==== Page extract

The University of Chicago plays football but at the DIII level. Here is a list of universities that are among the Top 30 in endowments who do not play D1 sports:
MIT (#5)
Emory (#9)
Washington (St. Louis)(#12)
Chicago (#13)
Johns Hopkins (#16) - they play D1 in a couple of sports but not football or basketball
NYU (#21)
Cal Tech (#23)
Williams (#24)
Amherst (#26)
Pomona (#28)
Rochester (#29)
Most of the others in the top 30 do not play FBS football.
Obviously, you can get people to donate to your institution without playing high level sports. I suspect that most of those who donate to universities because of their sports programs donate most of their money to the athletic programs.
Let me underscore my point. Treating your team sports (football, basketball, volleyball, hockey, etc) poorly upsets more people than individual sports because there are more people to upset. The flipside is that when your team sports do well, you have more people who want to donate.

========

(Activity list)
(a) In the post on endowments and sports, at what level does the University of Chicago play football?
(b) Transcribe the section of the post on endowments and sports that starts with the words containing "The University of" and ends with "Cal Tech (#23)".

==== Data section

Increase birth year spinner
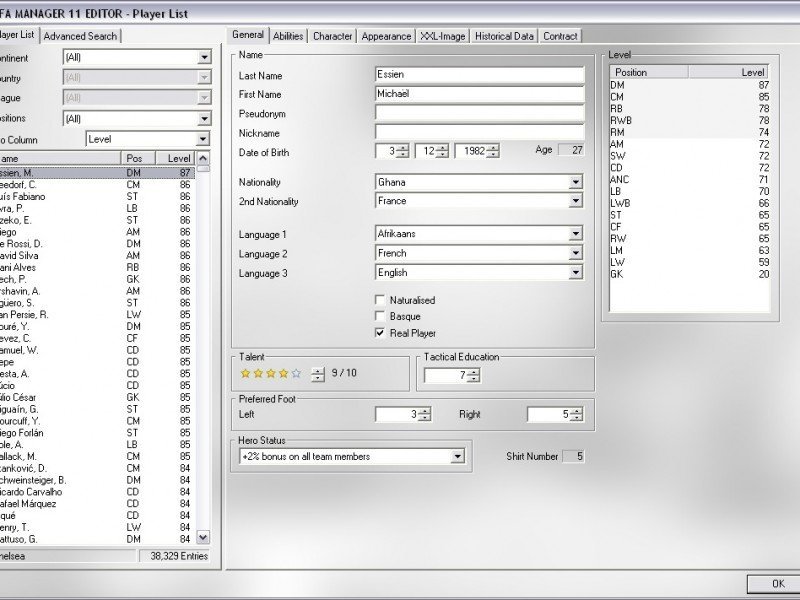 [491, 147]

========

(Answers for the exercise)
(a) The DIII level.

(b)
The University of Chicago plays football but at the DIII level. Here is a list of universities that are among the Top 30 in endowments who do not play D1 sports:
MIT (#5)
Emory (#9)
Washington (St. Louis)(#12)
Chicago (#13)
Johns Hopkins (#16) - they play D1 in a couple of sports but not football or basketball
NYU (#21)
Cal Tech (#23)